──────── Excerpt to read

Yugo, or a bunker fit for a king
Summary:
A logbook by Sensei Hiroshi Umi.
To summarise an unusual professional volte-face, a path of perfection and light, in just two sentences: Julián Mármol was a car salesman in 2007. Julián Mármol is one of Spain’s leading chefs in the field of Japanese cuisine and methodology in 2021. Without any teacher. Without any mentor to correct or lecture about the finer points. Without any guide or track to follow, nor any of those teachings laden with morals or aphorisms that are shared on Facebook. Mármol did it all on his own. He stripped off his businessman’s tie and buttoned up his chef’s jacket. Like some quixotic Alonso Quijano, he crammed the brains behind his bushy eyebrows with so much umami as to become a celebrated chef of the art of rawness, his tempered knives slicing with precision through butterfish or bluefin tuna from Fuentes.
In my homeland we would call his case a clear example of “ku”, which means to make the impossible possible. “For 13 or 14 years I ran car companies, and that is where my more business-focused side comes from. And then I did a master’s in Overseas Trade, specialising in Asian studies. It was through Casa Asia that I learnt about raw textures, soy and vinegared rice. I had never tried it before, and it was love at first bite. I was crazy about it. And I started trying to do it myself, learning a little more every day. I started off with a blank canvas, completely independent and with no bad habits instilled in me. Necessity is the mother of invention. I had no teachers. Only an open invitation from the Serrano family, the owners of Cominport who imported Japanese produce,” reveals Mármol from deep within Yugo The Bunker, a restaurant which has now pinned a Michelin Star to its door and has attracted a congregation of devotees including everyone from Zara-dressed royalty to stars of the football field, influencers who pay their own bill, a clutch of celebrities, politicians, gourmets and fellow travellers, all in search of its knowing depth and discretion.
Stepping inside the bunker
This is where we went to meet this unexpected metamorphosis. We pass through the curtains of Yugo The Bunker as if submerging into a submarine, a reinforced izakaya, a bank safe of stripped walls, cosy lighting and measured Japanese décor free of any strident touches. Between its red walls and tablecloths of pure wood, we looked the son of a housewife and a company truck driver in the eyes. And we spent two days there face to face: yours truly, a Japanese from Osaka whose future is dwindling before him, and a Spaniard from the Pueblo Nuevo district of Madrid, raised in a home measuring 60 square metres, from where he has hugely broadened his horizons.

────────────────

• [Objective]
Answer from the article on chef Julián Mármol:
1. What was Mármol's job in 2007?
2. Which family, owners of Cominport, gave him an open invitation?
3. How large was the home where he was raised?

──────── Entries shown

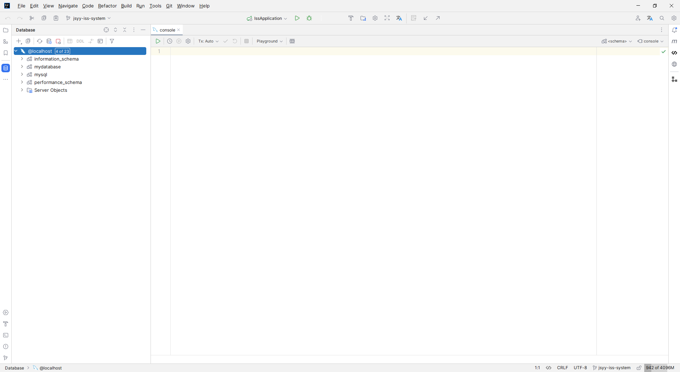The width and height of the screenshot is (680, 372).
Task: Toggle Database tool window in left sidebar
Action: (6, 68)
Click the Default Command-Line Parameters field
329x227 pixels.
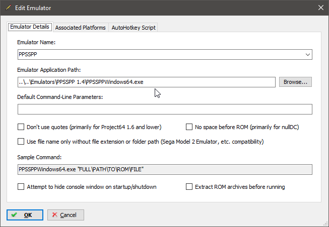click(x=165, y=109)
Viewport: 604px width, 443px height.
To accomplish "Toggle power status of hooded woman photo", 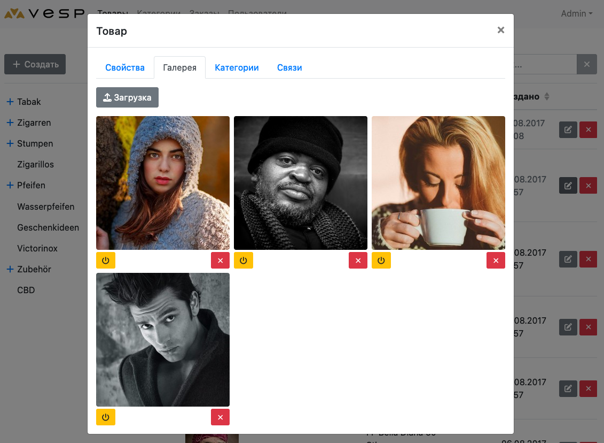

────────────────

• [Answer for this exercise]
1. Car salesman
2. The Serrano family
3. 60 square meters